You can often get a good idea of what an artist is all about from the title of their releases, and this is one of those times. Alkebulan roughly translates as Mother of Mankind or equates to something like Garden of Eden, and it is thought to be a name used for the continent of Africa before the colonial era.
So, it is no surprise that what you are presented with on this album is a deft blend of the traditional and modern sounds of places such as Namibia, Zimbabwe, Uganda and Nigeria. And whilst artists such as Fela Kuti and Ladysmith Black Mambazo perhaps were the initial bridges for African music reaching the West, there is a whole new raft of Afrobeat artists surfing a new wave. In the past, such music would have been relegated to the “world music” category, but now, thanks to artists such as Burna Boy, Rema and Matt B, those sounds have gone mainstream, mixing effortlessly with pop and hip-hop to make a new, broader and more representative sub-genre.

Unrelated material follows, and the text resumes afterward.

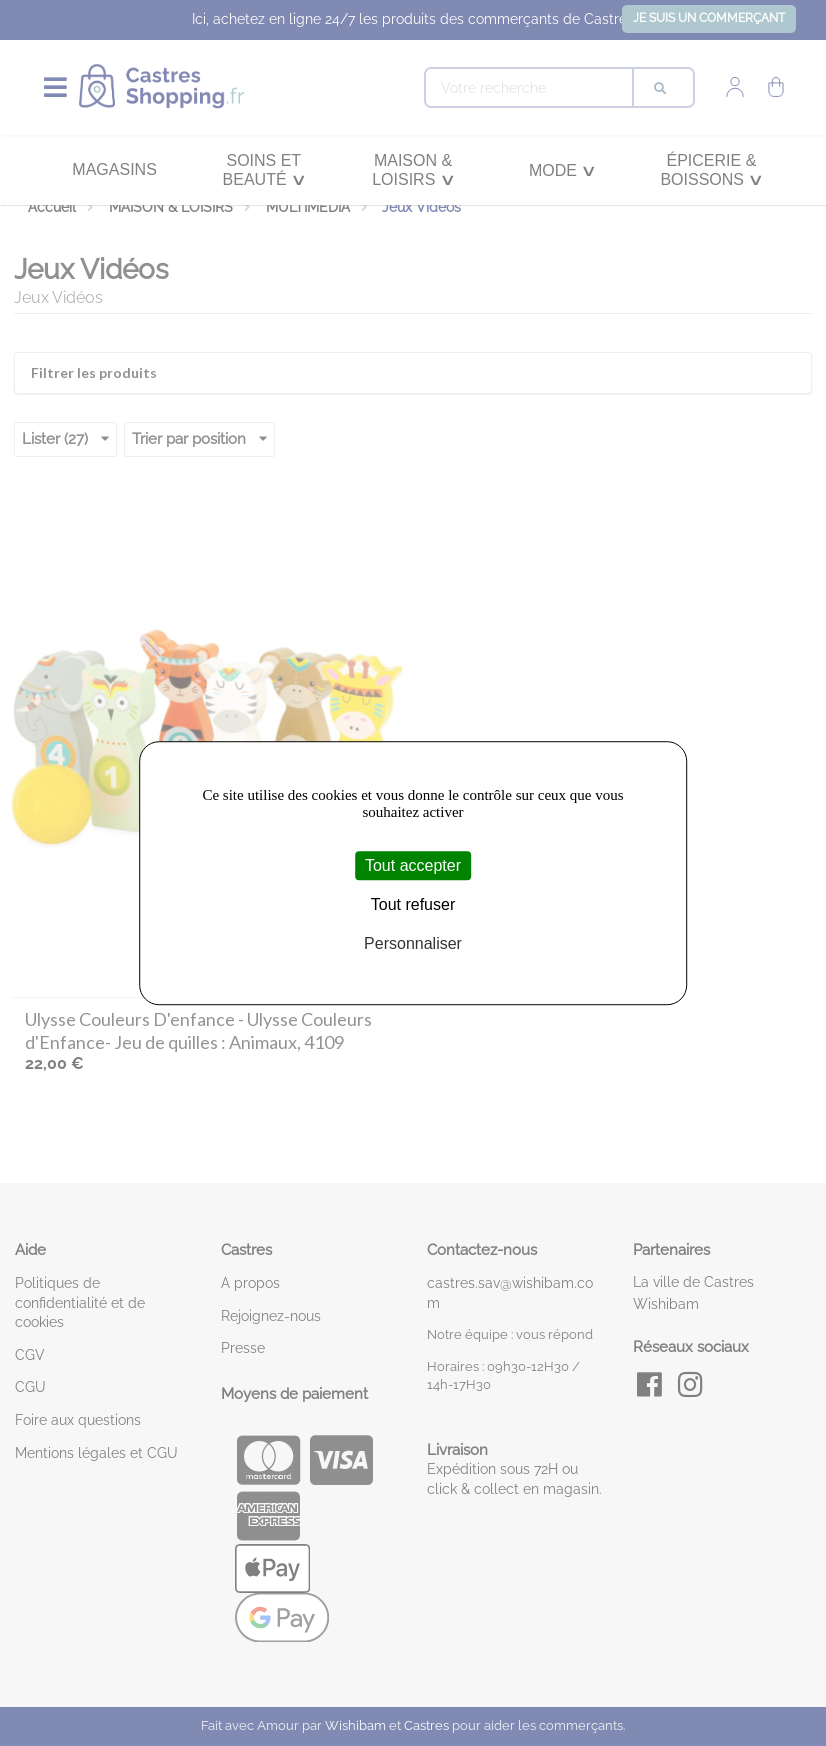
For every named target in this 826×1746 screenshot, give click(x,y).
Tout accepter (413, 865)
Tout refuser (413, 904)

Even from the opening track, Buya Ekhaya, African music is writ large and lush, a gorgeous cascade of complex vocal interplays, evocative beats and dance-fuelled rhythms. From there, the album explores such music in all forms, blending age-old traditions with cutting-edge songwriting, the sounds of the past and the present joining in unison to create a sound for the future.

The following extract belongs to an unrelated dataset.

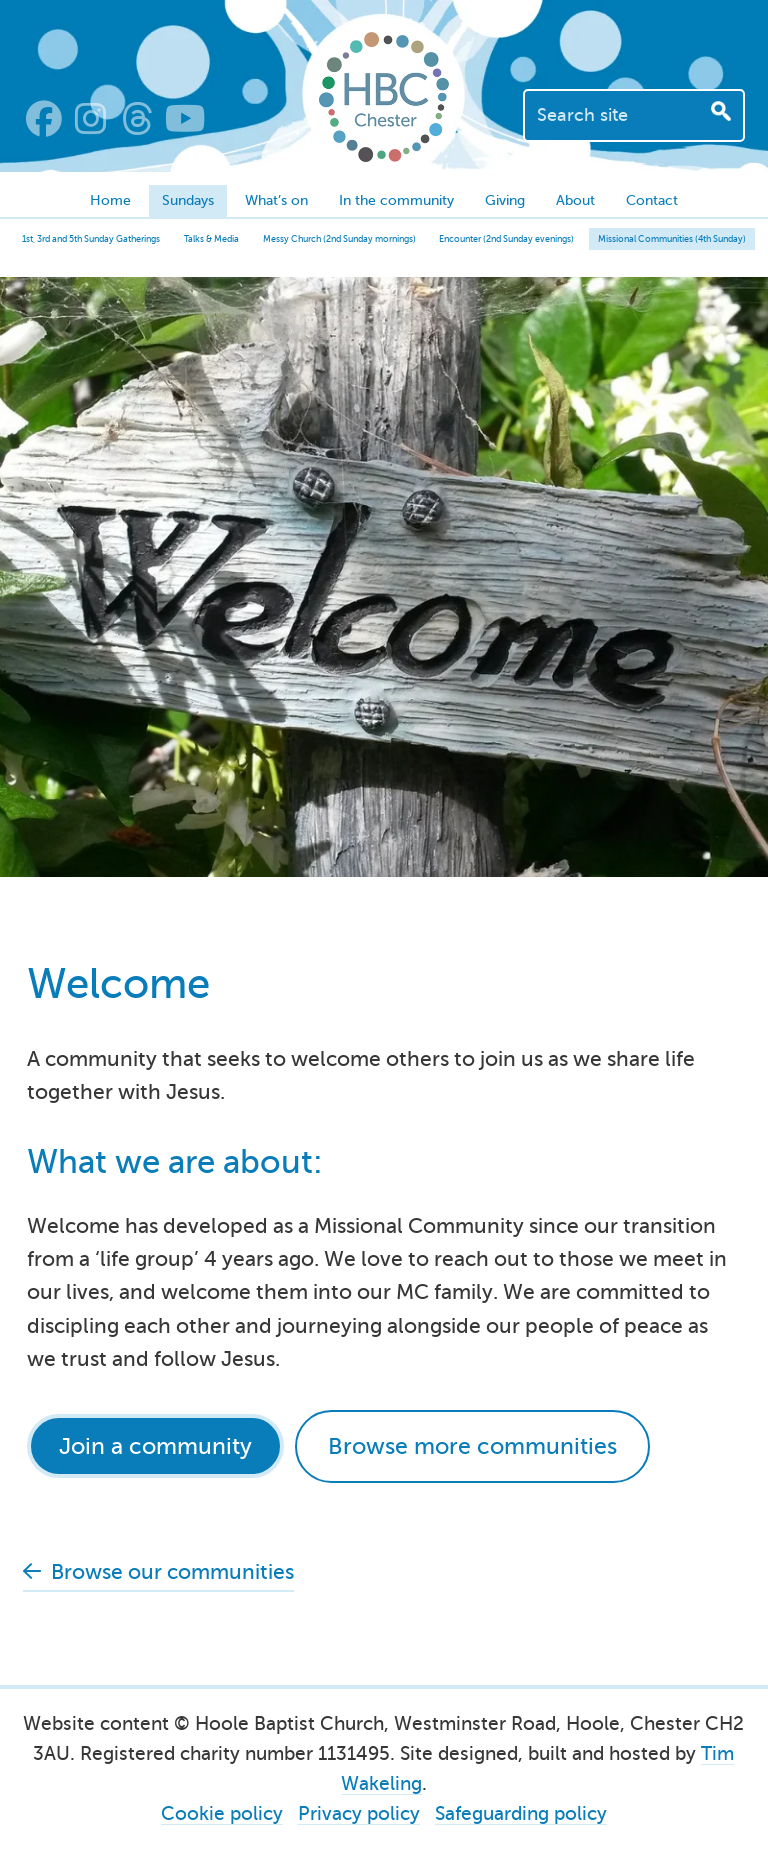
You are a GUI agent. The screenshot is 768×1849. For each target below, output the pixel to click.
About (575, 200)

Gunjale is a perfect blend of Western pop and African vibes, hypnotic rhythms and smooth vocals, and Shining is a groove-heavy slice of shuffling beats, lush sonic invocations and rap inclusions. And if the recent single Gimme Love, a tremendous vocal dance between Matt and Ugandan music legend Eddy Kenzo, leans towards Western expectations, Ijo is the perfect representation of the modern homespun Afrobeat sound. It is a song as at home in the land that inspired it as it is in the place that raised Matt B, The USA. And everywhere in between.

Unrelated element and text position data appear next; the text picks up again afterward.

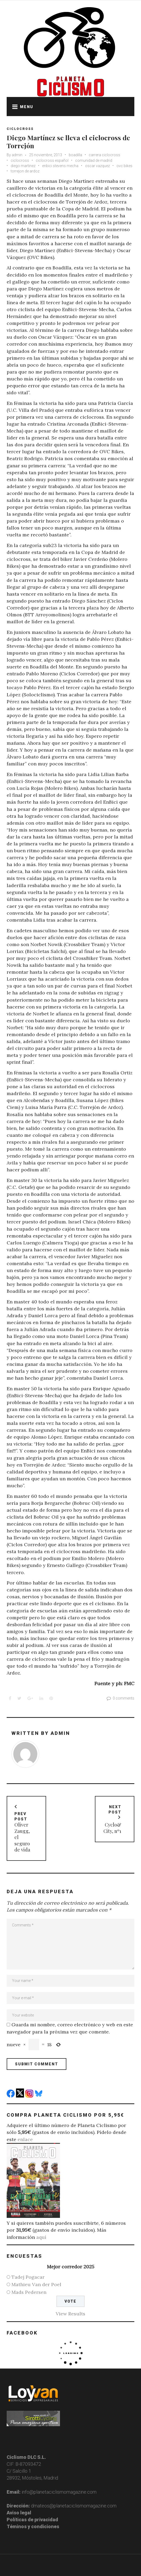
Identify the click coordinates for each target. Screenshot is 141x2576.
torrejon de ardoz (25, 171)
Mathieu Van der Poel (36, 2284)
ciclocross (20, 160)
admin (17, 155)
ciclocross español (52, 160)
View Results (70, 2314)
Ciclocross (20, 129)
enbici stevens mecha (60, 166)
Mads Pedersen (28, 2292)
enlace (25, 2139)
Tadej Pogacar (28, 2277)
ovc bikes (124, 166)
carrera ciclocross (104, 155)
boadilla (75, 155)
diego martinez (23, 166)
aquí (41, 2237)
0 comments (120, 1698)
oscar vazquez (97, 166)
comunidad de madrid (93, 160)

Through albums such as Alkebulan and artists like Matt B, the delicious and dance-fuelled sounds of Africa will finally be appreciated for what they are. After all, aren’t the beats and rhythms that run through these songs the ancient echoes of the beats and rhythms that would eventually drive all music? Too long has such music remained a niche sound in the West, music to be played at middle-class dinner parties and appreciated only on an academic or anthropological level. Well, no more. It will finally get to where it always deserved to be, the global mainstream market.